Worse, many of the other characters feel like echoes of the same archetype. That’s the problem, at the core. Drama works best by illuminating contrasts in characters: contrasts in styles, goals, attitudes, speeds, worldviews. It could be good versus evil or idealism versus cynicism or relaxed versus uptight.

But so many of Boss’s political characters are shades of Kane.

While nobody else gives Grammer’s performance, they’re all prone to the same backstabbing, bluster, temper tantrums, pride and Machiavellian maneuvers. (The rest — Kane’s nurse, his daughter, an investigative reporter — are bland nothings.)

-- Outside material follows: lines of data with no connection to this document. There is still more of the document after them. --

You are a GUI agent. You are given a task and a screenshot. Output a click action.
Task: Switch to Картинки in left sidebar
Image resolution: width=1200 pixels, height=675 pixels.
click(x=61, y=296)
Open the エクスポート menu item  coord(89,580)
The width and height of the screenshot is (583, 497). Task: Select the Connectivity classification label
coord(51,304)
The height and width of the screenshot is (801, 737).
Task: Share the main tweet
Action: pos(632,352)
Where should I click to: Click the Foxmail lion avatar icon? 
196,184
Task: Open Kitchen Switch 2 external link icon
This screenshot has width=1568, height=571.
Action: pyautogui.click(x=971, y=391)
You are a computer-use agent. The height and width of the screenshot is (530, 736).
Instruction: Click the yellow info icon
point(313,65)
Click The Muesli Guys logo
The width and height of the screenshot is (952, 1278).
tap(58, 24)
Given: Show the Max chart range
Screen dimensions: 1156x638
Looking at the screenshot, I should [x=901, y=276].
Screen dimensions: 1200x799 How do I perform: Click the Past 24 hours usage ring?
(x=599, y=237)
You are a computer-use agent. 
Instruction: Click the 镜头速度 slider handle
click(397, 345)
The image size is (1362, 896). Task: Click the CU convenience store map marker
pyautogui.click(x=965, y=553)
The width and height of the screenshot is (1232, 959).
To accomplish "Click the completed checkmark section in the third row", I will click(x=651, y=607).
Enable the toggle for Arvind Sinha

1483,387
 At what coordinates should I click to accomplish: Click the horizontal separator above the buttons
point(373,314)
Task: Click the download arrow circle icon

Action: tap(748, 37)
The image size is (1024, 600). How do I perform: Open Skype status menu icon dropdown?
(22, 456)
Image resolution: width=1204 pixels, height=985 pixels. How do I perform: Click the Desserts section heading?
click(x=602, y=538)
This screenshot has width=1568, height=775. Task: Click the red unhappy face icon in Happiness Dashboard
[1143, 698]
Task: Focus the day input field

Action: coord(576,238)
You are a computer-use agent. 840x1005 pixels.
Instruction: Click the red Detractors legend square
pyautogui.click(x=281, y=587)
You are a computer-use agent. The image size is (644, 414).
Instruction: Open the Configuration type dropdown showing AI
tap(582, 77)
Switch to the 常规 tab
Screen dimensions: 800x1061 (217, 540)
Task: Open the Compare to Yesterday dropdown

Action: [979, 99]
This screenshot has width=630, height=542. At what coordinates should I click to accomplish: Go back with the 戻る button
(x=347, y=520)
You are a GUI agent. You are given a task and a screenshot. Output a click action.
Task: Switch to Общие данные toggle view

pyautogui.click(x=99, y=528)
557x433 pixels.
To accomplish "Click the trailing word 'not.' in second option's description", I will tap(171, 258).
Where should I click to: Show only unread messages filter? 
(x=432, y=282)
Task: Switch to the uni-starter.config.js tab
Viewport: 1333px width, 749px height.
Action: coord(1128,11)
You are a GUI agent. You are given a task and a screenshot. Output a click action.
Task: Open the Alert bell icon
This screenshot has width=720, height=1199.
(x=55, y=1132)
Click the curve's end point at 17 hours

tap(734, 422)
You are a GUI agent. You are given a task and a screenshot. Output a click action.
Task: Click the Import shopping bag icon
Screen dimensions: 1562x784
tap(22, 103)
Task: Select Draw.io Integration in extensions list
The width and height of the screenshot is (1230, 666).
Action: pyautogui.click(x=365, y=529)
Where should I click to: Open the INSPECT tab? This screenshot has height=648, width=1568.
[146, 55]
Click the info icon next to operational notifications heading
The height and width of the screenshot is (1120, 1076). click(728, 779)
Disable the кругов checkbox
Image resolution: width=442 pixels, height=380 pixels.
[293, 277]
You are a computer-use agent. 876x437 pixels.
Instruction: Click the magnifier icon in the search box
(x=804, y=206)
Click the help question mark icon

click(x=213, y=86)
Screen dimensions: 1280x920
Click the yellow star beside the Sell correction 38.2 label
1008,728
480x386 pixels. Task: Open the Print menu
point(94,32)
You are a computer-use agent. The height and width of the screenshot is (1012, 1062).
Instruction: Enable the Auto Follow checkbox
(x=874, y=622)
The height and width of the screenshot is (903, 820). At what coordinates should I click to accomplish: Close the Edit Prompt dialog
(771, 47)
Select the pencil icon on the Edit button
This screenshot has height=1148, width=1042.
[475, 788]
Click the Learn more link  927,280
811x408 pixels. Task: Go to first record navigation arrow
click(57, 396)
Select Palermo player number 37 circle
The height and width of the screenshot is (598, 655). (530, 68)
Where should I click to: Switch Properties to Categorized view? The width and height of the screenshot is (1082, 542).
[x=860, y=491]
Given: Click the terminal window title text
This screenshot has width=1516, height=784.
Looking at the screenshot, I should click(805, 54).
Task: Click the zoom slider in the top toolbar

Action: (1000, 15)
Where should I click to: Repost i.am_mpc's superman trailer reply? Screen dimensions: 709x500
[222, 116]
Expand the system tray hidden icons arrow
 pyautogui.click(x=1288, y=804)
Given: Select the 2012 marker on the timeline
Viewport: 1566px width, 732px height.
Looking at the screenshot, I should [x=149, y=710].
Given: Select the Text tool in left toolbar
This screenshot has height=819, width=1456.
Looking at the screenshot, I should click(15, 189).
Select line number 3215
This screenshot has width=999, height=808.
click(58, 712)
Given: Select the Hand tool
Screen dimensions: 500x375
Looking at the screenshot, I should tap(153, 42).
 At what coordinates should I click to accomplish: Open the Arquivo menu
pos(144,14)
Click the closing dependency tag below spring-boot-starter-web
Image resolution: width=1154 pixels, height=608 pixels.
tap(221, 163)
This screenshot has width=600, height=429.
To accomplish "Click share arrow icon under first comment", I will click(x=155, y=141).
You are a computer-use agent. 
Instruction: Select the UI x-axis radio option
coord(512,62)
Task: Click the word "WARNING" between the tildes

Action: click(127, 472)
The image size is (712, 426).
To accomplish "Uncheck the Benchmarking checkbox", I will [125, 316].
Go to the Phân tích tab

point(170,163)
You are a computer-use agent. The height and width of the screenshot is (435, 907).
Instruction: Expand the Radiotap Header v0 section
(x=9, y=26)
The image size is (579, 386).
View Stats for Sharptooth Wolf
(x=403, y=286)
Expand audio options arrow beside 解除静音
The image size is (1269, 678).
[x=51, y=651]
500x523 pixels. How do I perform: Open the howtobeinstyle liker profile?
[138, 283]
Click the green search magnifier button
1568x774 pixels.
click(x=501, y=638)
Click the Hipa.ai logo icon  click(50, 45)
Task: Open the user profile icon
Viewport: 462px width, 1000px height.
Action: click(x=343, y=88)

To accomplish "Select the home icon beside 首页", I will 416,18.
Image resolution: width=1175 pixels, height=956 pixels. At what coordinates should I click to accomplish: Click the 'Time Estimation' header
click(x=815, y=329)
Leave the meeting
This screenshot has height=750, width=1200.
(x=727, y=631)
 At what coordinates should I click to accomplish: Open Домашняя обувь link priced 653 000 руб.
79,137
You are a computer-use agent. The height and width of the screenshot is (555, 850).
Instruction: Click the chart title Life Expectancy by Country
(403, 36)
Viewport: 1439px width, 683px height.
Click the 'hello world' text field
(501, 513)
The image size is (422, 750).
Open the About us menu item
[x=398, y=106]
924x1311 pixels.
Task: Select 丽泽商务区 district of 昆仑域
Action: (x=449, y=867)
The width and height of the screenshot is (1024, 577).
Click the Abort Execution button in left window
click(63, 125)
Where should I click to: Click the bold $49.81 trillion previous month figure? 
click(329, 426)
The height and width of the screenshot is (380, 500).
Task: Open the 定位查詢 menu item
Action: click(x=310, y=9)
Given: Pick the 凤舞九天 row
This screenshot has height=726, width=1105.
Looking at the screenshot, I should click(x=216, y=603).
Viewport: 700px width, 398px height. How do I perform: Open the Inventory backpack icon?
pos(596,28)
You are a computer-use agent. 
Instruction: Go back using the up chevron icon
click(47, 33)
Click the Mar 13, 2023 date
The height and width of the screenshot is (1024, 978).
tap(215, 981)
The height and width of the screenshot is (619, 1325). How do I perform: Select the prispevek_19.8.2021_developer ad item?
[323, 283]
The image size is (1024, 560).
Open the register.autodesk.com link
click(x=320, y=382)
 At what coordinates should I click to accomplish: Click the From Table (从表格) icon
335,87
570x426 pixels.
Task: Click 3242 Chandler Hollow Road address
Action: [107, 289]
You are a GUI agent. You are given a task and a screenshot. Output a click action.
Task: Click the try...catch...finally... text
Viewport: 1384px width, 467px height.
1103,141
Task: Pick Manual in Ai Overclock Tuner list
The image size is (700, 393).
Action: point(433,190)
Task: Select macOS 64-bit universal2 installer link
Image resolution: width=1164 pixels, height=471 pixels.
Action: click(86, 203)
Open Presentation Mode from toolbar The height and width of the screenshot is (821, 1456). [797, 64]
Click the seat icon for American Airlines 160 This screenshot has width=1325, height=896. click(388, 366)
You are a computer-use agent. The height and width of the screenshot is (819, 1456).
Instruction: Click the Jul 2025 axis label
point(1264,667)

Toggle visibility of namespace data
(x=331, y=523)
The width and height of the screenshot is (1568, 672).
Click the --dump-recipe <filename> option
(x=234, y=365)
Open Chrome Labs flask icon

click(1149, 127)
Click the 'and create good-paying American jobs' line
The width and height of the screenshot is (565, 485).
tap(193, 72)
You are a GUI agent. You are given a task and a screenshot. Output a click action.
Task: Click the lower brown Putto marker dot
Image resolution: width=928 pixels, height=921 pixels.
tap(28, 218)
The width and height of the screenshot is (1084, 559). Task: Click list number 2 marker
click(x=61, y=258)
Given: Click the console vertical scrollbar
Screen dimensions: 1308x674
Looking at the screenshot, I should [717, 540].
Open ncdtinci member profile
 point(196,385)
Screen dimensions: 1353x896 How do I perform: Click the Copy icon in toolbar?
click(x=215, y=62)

For Kane to be the dominating force, a one-of-a-kind colossus, he can’t be surrounded by facsimiles. He needs rivals, a nemesis, a team of gold-hearted heroes raring to unseat him. Exaggerate them, too. Make them the soap-opera cartoons that fuel this sort of guilty-pleasure genre. But most all, make them individually distinct and memorable. Right now, only the boss is.

(Starz, Fridays, 10 pm)

TIVO-WORTHY

Hell On Wheels
AMC snorts ambition every morning. It swaggers in and throws down shows like TV has never seen — Mad Men, Breaking Bad, Walking Dead. They stick to their showrunners, even when they’re clearly loony, as with The Killing. Now, they’re fixin’ to serve up a Western — one a whole lot pulpier than Deadwood. The buzz has been mixed — but you know what? AMC doesn’t care what you think. (AMC, Premieres Sunday, 10 pm)

Grimm
Both Once Upon a Time and Grimm premiered to surprisingly good ratings. Fairytales — after centuries, still have their fans. Grimm gives us a detective investigating crimes eerily similar to fairytales. The gritty and gory stories burst with humor, though never of the intentional kind. A future episode, perhaps: The dish runs away with the spoon — then both are tortured and murdered by the jealous knife. (NBC, Fridays, 9 pm)

Burn Notice
Former spy Michael Westen is … well, doing pretty much the same thing as he usually does. USA’s dramas are so light, fluffy, and unchanging that eventually they just sort of float away and disappear. (USA, Thursdays, 10 pm)

Mark as Favorite

Moscow Film Society: Yi Yi @ The Kenworthy

Thu., March 27, 6:30-9:30 p.m.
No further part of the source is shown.